COMPUTED-HINTS

computing advice to the theorem proving process
Major Section:  MISCELLANEOUS

General Form of :hints:
(hint1 hint2 ... hintk)
Each element, hinti, must be either a common hint or a computed hint.

A common hint is of the form

(goal-spec :key1 val1 ... :keyn valn)

where goal-spec is as specified in goal-spec and each :keyi and vali is as specified in hints.

A computed hint is either a function symbol, fn, of three, four or seven arguments or is any term whose only free variables are among ID, CLAUSE, WORLD, STABLE-UNDER-SIMPLIFICATIONP, HIST, PSPV, and CTX. The function symbol case is treated as an abbreviation of the term (fn ID CLAUSE WORLD), (fn ID CLAUSE WORLD STABLE-UNDER-SIMPLIFICATIONP), or (fn ID CLAUSE WORLD STABLE-UNDER-SIMPLIFICATIONP HIST PSPV CTX) as appropriate for the arity of fn. (Note that this tells you which argument of fn is which.) In the discussion below we assume all computed hints are of the term form.

The evaluation of the term (in a context in which its variables are bound as described below) should be either nil, indicating that the hint is not applicable to the clause in question, or else the value is an alternating list of :keyi vali ``pairs.'' Except possibly for the first keyword, the :keyi vali pairs should be as specified in hints. That is, those elements of the result should be hint settings as you might have typed in a common hint. The first keyword is allowed to be :COMPUTED-HINT-REPLACEMENT. Its value should be nil, t, or a list of terms. If this keyword is not present, the default value of nil is provided.

The evaluation of a hint term is done with guard checking turned off (see set-guard-checking); e.g., the form (car 23) in a computed hint returns nil as per the axioms.

When a non-nil value is returned, the keyword/value pairs (other than the optional :COMPUTED-HINT-REPLACEMENT) are used as the hint for the subgoal in question. Thus, your job as the programmer of computed hints is to generate the list of keys and values you would have typed had you supplied a common hint for the subgoal. (In particular, any theory expressions in it are evaluated with respect to the global current-theory, not whatever theory is active at the subgoal in question.) If the generated list of keywords and values is illegal, an error will be signaled and the proof attempt will be aborted.
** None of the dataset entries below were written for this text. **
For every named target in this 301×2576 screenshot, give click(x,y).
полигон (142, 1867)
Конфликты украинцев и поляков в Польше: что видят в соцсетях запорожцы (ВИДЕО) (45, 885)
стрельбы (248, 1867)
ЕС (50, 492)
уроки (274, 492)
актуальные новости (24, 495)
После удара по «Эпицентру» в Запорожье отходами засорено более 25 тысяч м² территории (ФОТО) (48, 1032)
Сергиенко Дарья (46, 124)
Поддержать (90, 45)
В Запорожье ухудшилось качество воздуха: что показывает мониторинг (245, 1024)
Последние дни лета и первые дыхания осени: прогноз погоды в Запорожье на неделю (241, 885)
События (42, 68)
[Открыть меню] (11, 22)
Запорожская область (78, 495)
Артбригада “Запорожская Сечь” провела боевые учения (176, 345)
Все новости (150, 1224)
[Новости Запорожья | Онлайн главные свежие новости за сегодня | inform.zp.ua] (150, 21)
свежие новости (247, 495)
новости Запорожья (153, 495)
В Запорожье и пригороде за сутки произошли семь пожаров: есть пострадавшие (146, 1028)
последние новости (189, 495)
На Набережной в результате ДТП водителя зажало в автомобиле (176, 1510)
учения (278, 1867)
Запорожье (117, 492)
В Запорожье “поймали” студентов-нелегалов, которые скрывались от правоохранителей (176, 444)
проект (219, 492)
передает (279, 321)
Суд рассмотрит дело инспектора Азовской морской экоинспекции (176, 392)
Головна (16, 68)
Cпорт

The purpose of the :COMPUTED-HINT-REPLACEMENT keyword and its value, chr, is to change the list of hints. If chr is nil, then the hint which was applied is removed from the list of hints that is passed down to the children of the subgoal in question. This is the default. If chr is t, then the hint is left in list of hints. This means that the same hint may act on the children of the subgoal. Otherwise, chr must be a list of terms, each of which is treated as a computed hint. The hint which was applied is deleted from the list of hints and the hints in chr are added to the list of hints passed to the children of the subgoal. The ability to compute new hints and pass them down allows strange and wonderful behavior.
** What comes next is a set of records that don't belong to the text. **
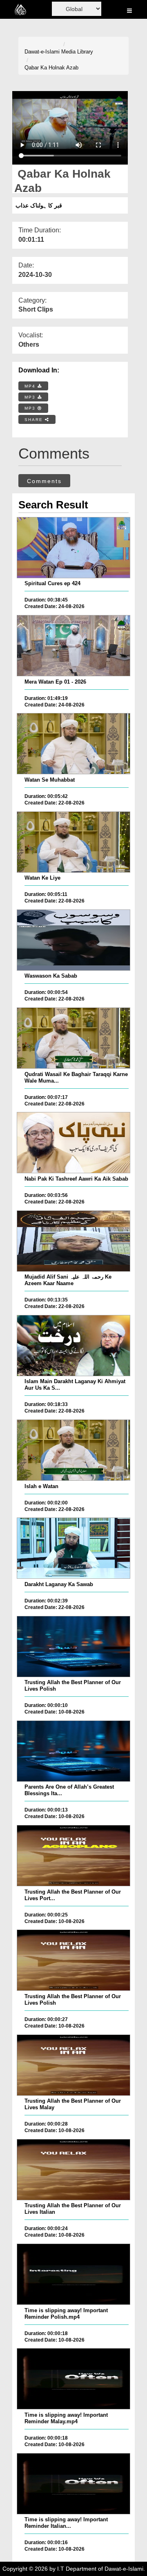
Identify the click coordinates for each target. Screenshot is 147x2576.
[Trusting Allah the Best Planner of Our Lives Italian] (73, 2169)
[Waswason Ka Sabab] (73, 940)
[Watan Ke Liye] (73, 842)
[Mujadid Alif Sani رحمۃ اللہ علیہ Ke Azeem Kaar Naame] (73, 1241)
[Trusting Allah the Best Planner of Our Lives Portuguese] (73, 1855)
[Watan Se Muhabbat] (73, 743)
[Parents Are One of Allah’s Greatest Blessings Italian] (73, 1751)
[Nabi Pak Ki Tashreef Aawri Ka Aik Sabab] (73, 1142)
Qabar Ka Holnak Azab (51, 68)
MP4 (31, 386)
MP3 (31, 397)
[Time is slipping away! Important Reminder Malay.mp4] (73, 2378)
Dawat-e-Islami (42, 52)
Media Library (77, 52)
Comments (44, 481)
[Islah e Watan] (73, 1450)
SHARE (34, 419)
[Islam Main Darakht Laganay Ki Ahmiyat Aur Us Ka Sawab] (73, 1345)
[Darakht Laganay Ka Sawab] (73, 1548)
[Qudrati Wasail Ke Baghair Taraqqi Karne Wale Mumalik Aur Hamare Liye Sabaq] (73, 1038)
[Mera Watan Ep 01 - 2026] (73, 645)
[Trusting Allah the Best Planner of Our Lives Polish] (73, 1646)
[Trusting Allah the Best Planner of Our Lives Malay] (73, 2065)
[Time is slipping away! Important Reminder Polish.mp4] (73, 2274)
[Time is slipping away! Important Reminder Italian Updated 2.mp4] (73, 2483)
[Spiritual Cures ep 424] (73, 547)
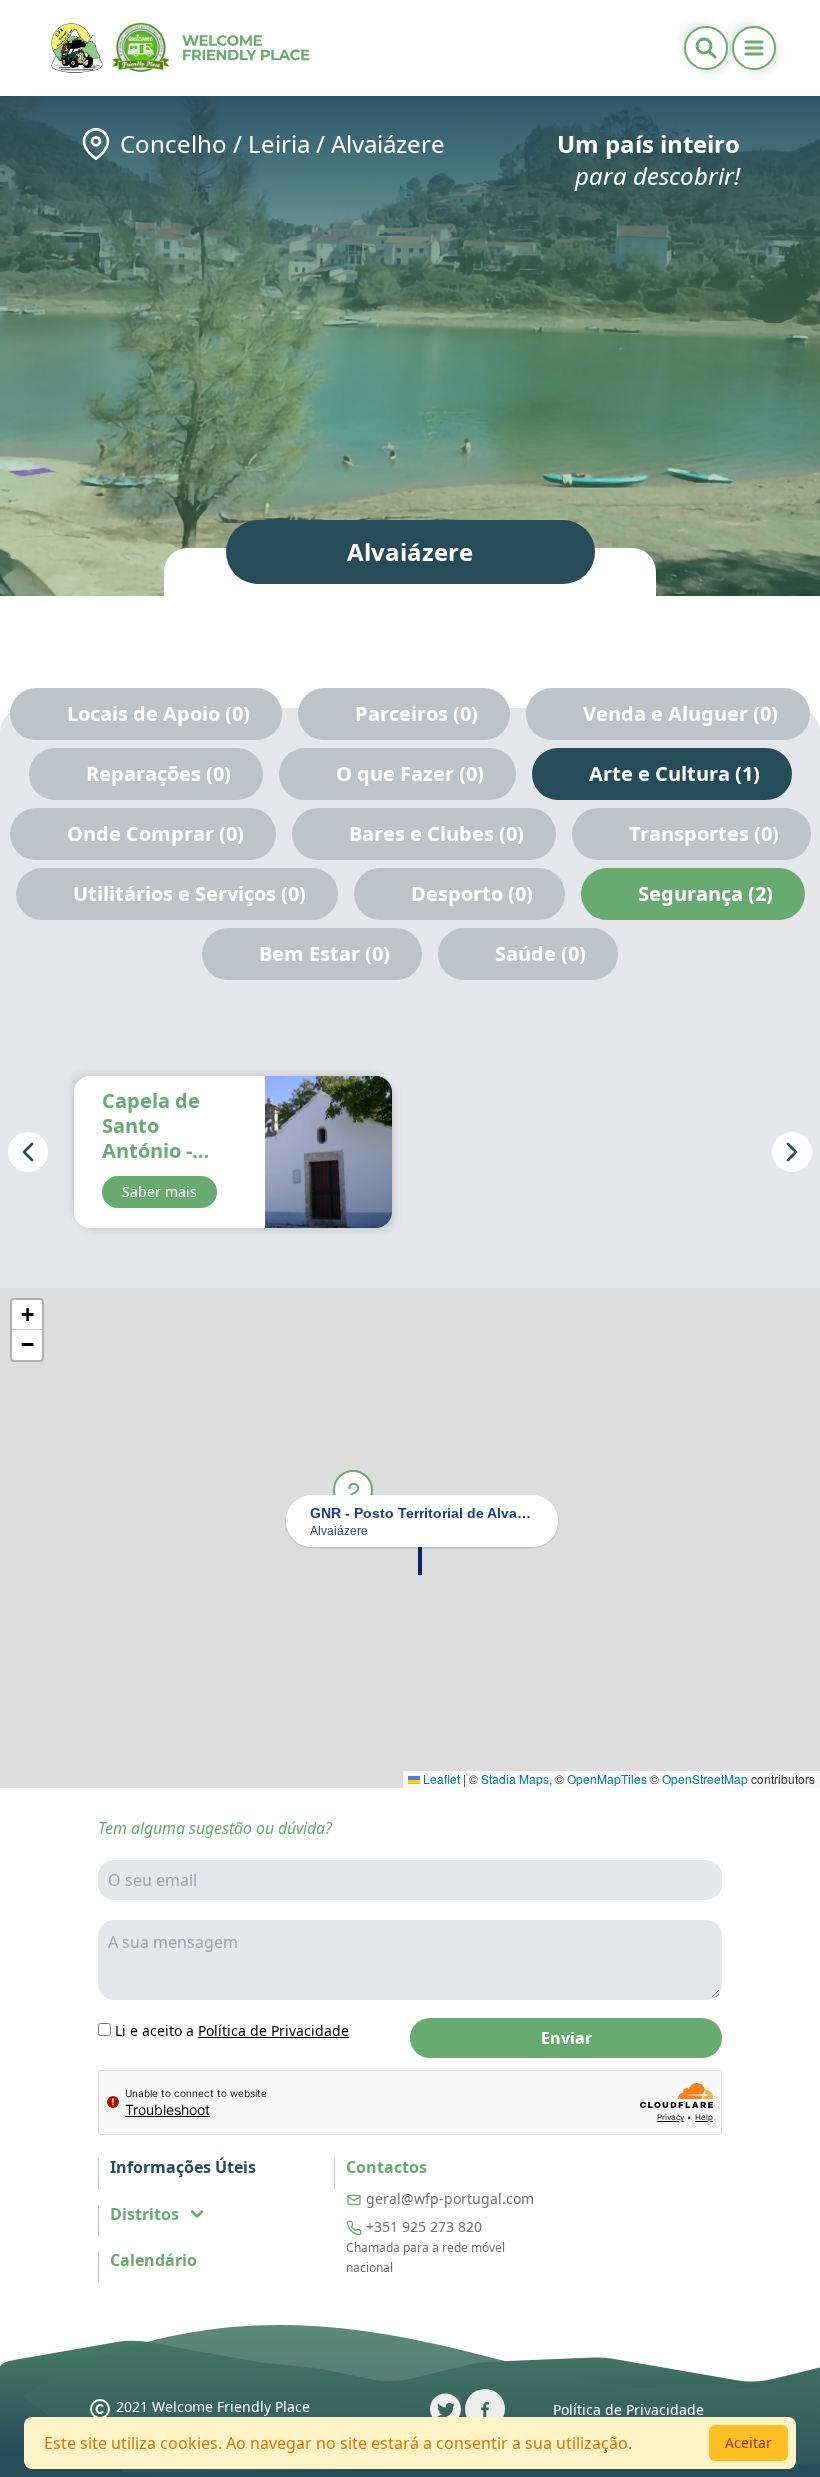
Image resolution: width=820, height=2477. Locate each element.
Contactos (386, 2167)
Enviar (566, 2038)
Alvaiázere (388, 143)
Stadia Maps (515, 1778)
For these purposes, the goals produced by induction and the top-level goals of forcing rounds are not considered children; all original hints are available to them.

After a computed hint is applied to a goal and before the goal is processed, the remaining applicable computed hints are applied. For hint settings, such as :USE, that modify the goal, the effect of multiple applicable hints just compounds. But for hint settings, such as :IN-THEORY that determine the context of the subsequent goal processing, only the last applicable hint is effective.

It remains only to describe the bindings of the four variables.

Suppose the theorem prover is working on some clause, clause, named by some goal-spec, e.g., "Subgoal *1/2'''" in some logical world, world. Corresponding to the printed goal-spec is an internal data structure called a ``clause identifier'' id. See clause-identifier.

In the case of a common hint, the hint applies if the goal-spec of the hint is the same as the goal-spec of the clause in question.

In the case of a computed hint, the variable ID is bound to the clause id, the variable CLAUSE is bound to the (translated form of the) clause, and the variable WORLD is bound to the current ACL2 world. The variable STABLE-UNDER-SIMPLIFICATIONP is bound to t or nil. It is bound to t only if the clause is known to be stable under simplification. That is, the simplifier has been applied to the clause and did not change it. Such a clause is sometimes known as a ``simplification checkpoint.'' It is frequently useful to inject hints (e.g., to enable a rule or provide a :use hint) only when the goal in question has stabilized. If a hint is provided, the processing of the clause starts over with simplification.

For some instruction about how to use computed hints, see using-computed-hints.